WHAT THE TASK ASKS: Start the output with the opening line of the listing below and continue, reproducing each line exactly, up to and including the line that contains "Given: Click the n/a EBIT cell for Agriphar".

____________________

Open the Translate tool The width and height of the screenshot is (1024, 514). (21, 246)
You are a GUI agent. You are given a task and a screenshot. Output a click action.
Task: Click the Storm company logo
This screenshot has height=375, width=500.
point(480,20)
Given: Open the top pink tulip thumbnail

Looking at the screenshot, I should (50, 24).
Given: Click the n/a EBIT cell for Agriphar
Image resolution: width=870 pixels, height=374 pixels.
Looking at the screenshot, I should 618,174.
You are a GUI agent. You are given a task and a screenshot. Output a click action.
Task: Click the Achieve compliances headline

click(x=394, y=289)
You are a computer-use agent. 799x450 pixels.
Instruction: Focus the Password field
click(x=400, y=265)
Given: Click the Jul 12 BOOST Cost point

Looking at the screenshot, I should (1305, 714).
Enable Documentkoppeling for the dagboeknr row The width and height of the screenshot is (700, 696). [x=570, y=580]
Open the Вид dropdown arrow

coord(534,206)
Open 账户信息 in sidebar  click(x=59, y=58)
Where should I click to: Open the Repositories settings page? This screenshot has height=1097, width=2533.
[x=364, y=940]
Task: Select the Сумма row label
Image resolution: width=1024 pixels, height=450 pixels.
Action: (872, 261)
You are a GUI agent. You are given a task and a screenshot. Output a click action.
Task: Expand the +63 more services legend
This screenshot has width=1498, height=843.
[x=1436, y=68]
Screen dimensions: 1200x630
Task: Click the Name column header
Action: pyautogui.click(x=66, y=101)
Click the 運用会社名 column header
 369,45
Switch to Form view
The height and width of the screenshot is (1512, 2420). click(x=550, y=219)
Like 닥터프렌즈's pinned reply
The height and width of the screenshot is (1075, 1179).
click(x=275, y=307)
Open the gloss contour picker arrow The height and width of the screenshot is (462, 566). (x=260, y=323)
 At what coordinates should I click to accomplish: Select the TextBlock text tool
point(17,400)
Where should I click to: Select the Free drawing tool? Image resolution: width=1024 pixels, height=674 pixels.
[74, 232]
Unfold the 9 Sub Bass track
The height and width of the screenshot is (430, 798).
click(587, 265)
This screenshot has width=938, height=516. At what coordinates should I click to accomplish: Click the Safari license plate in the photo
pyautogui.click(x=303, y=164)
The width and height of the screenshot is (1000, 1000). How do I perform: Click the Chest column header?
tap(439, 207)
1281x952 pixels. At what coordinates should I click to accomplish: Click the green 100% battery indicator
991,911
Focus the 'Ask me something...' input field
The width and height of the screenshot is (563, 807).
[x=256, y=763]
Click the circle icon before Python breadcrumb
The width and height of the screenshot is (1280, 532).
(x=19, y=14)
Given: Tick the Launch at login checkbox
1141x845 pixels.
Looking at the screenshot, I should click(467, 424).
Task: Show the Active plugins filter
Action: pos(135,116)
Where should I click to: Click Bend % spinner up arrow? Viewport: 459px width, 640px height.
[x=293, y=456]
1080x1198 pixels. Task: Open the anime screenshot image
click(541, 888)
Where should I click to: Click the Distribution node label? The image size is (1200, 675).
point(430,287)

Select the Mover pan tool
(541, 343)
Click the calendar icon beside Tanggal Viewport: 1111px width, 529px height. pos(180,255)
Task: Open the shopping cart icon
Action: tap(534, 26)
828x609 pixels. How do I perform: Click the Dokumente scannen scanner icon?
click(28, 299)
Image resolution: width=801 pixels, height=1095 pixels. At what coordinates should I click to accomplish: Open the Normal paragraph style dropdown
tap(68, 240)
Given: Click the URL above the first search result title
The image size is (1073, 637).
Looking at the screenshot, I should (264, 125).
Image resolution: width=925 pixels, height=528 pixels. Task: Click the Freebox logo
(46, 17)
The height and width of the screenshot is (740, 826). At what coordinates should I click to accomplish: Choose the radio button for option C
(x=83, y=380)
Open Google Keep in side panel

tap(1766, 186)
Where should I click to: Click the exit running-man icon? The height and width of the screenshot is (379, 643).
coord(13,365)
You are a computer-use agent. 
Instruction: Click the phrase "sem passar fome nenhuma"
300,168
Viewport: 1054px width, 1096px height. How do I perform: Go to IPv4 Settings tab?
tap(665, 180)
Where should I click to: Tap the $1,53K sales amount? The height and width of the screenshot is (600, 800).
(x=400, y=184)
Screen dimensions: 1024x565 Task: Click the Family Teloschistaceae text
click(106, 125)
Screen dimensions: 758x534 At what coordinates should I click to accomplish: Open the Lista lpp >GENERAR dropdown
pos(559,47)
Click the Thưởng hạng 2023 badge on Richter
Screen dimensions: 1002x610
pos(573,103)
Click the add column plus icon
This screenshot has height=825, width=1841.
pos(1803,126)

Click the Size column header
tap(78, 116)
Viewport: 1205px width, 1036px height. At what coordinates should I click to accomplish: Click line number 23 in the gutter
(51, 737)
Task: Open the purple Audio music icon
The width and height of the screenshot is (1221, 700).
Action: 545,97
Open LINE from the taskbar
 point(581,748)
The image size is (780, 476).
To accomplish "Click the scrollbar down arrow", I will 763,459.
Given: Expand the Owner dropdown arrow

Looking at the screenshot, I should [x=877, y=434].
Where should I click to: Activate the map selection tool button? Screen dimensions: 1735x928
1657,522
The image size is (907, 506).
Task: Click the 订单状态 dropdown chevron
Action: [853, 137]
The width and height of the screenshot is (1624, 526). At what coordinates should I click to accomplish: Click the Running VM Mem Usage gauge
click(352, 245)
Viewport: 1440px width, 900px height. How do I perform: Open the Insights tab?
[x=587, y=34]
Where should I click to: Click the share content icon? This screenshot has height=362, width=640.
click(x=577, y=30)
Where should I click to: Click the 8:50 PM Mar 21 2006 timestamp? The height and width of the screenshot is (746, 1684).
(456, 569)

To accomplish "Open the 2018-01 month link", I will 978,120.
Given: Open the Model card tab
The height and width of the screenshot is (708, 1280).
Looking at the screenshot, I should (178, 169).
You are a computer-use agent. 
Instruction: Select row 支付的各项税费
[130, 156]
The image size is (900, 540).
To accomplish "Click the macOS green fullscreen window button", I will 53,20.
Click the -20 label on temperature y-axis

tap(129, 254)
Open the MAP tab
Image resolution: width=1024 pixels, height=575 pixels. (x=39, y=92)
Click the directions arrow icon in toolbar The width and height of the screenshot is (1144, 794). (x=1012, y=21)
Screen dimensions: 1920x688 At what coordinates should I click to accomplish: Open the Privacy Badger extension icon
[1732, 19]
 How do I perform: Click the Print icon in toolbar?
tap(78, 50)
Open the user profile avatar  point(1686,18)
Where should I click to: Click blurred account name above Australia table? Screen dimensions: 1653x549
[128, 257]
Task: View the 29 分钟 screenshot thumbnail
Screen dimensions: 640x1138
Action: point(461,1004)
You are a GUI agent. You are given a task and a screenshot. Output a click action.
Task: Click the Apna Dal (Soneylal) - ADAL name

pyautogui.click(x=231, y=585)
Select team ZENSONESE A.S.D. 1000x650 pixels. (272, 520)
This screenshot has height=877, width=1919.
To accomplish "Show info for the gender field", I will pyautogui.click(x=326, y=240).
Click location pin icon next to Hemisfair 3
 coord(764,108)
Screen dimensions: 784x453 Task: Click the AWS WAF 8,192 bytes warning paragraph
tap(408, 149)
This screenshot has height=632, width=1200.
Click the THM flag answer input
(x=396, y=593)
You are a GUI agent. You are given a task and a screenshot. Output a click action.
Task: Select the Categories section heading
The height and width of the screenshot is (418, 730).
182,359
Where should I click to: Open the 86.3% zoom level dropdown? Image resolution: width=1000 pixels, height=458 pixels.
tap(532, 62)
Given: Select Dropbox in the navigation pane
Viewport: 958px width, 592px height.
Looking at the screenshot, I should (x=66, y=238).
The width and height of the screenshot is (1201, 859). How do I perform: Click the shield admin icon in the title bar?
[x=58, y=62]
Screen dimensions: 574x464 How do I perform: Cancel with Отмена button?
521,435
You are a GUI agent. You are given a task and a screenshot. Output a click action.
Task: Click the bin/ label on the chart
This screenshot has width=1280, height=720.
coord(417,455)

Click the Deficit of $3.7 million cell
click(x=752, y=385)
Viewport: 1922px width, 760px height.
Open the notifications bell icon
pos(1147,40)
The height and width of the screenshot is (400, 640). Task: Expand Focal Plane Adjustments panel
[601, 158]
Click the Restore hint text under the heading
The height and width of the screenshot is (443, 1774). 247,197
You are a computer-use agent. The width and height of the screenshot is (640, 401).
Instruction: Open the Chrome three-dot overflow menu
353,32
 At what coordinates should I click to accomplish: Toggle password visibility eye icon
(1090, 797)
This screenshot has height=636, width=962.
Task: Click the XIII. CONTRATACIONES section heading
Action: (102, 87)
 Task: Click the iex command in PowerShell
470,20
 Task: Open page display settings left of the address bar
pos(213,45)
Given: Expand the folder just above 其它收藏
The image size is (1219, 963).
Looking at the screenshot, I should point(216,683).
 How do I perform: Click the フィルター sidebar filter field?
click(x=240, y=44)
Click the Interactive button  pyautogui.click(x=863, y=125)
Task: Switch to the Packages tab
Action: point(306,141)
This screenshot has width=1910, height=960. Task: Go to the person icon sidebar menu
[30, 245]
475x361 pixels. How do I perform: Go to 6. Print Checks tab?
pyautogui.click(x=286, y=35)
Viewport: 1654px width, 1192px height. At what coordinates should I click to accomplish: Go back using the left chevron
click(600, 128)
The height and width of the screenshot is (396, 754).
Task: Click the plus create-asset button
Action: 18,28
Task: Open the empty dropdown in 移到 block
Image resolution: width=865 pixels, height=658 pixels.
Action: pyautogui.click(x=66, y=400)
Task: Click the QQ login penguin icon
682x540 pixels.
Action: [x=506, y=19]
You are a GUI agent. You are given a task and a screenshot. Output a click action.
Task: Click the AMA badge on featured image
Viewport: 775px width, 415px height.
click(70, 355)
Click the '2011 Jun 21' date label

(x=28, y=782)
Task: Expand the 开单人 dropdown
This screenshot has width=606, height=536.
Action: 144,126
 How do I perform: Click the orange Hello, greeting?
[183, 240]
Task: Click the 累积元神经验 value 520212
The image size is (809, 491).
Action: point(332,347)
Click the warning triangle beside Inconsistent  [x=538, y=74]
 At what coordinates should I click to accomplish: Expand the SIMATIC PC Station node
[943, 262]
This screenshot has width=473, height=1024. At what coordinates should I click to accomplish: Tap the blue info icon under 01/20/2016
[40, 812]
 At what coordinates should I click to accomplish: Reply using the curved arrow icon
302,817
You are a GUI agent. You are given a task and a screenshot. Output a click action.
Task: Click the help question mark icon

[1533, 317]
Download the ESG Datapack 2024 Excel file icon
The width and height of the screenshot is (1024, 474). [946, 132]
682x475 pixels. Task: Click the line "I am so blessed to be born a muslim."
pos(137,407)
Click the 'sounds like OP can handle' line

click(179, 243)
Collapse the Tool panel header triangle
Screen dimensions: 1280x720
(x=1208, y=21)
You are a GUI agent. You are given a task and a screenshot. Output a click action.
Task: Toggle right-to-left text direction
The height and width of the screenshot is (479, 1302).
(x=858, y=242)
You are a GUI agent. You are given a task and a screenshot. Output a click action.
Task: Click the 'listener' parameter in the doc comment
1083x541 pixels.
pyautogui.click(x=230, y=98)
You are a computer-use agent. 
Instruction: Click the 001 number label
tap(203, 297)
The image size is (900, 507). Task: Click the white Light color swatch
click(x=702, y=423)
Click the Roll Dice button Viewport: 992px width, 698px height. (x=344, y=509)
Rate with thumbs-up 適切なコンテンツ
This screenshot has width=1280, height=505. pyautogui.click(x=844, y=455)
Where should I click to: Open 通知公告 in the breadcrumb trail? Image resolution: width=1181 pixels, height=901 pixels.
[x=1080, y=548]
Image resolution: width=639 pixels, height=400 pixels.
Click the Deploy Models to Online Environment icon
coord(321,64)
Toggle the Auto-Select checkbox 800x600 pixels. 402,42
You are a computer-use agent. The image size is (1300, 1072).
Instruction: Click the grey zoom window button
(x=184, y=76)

____________________

RESULT:
Open the Translate tool The width and height of the screenshot is (1024, 514). (21, 246)
You are a GUI agent. You are given a task and a screenshot. Output a click action.
Task: Click the Storm company logo
This screenshot has height=375, width=500.
point(480,20)
Given: Open the top pink tulip thumbnail

Looking at the screenshot, I should (50, 24).
Given: Click the n/a EBIT cell for Agriphar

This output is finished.